### TEXT SHOWN ###

Amazon.com: C Programming Language, 2nd Edition: 8601410794231: Brian W. Kernighan, Dennis M. Ritchie: Books



					www.amazon.com


----------



## SirDice (Jul 23, 2021)

int0x50 said:


> . internals of FreeBSD - the kernel, design, administration; etc


"The design and implementation of the FreeBSD operating system". There's a first edition that's a little old, get the second edition. (it seems there's a third edition now too, if there is get that one).


----------



## Crivens (Jul 23, 2021)

FreeBSD Device Drivers


----------



## a6h (Jul 23, 2021)

If you can afford to buy multiple books, follow "The [ordered] Roadmap". Otherwise, start with following materials. Official books/articles are free!

###

Summarize the forum thread above in three sentences.

### SUPPLIED MATERIAL ###

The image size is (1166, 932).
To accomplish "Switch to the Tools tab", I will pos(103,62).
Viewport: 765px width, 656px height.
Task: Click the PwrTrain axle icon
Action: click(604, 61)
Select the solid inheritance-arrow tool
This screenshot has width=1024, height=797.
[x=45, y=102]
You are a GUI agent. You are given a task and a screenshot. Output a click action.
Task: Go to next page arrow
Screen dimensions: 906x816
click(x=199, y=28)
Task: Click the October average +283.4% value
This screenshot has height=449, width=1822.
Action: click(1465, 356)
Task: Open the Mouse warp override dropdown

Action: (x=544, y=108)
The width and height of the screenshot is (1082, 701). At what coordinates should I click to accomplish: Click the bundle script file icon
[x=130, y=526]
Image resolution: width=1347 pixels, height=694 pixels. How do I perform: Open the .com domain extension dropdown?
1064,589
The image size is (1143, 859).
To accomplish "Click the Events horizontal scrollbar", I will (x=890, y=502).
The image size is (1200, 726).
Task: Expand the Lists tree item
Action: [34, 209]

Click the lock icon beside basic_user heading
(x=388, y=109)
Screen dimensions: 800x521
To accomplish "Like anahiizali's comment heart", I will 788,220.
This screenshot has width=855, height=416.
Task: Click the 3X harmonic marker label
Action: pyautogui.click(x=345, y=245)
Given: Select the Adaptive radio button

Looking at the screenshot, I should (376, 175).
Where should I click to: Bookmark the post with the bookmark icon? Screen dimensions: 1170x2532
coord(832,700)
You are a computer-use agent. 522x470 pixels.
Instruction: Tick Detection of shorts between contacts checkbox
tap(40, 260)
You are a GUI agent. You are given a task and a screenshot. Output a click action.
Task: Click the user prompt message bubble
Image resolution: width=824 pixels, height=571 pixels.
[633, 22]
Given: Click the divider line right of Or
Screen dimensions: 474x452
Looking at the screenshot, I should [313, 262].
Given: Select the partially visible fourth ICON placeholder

###

FULL SOLUTION
The forum thread opens with an Amazon listing for the second edition of "C Programming Language" by Brian W. Kernighan and Dennis M. Ritchie. Replying to a quote about FreeBSD internals such as the kernel, design and administration, SirDice recommends "The design and implementation of the FreeBSD operating system," preferring the second edition over the older first, or a third edition if one exists, while Crivens names "FreeBSD Device Drivers." a6h advises following "The [ordered] Roadmap" for anyone who can afford several books, and otherwise starting with the free official books and articles.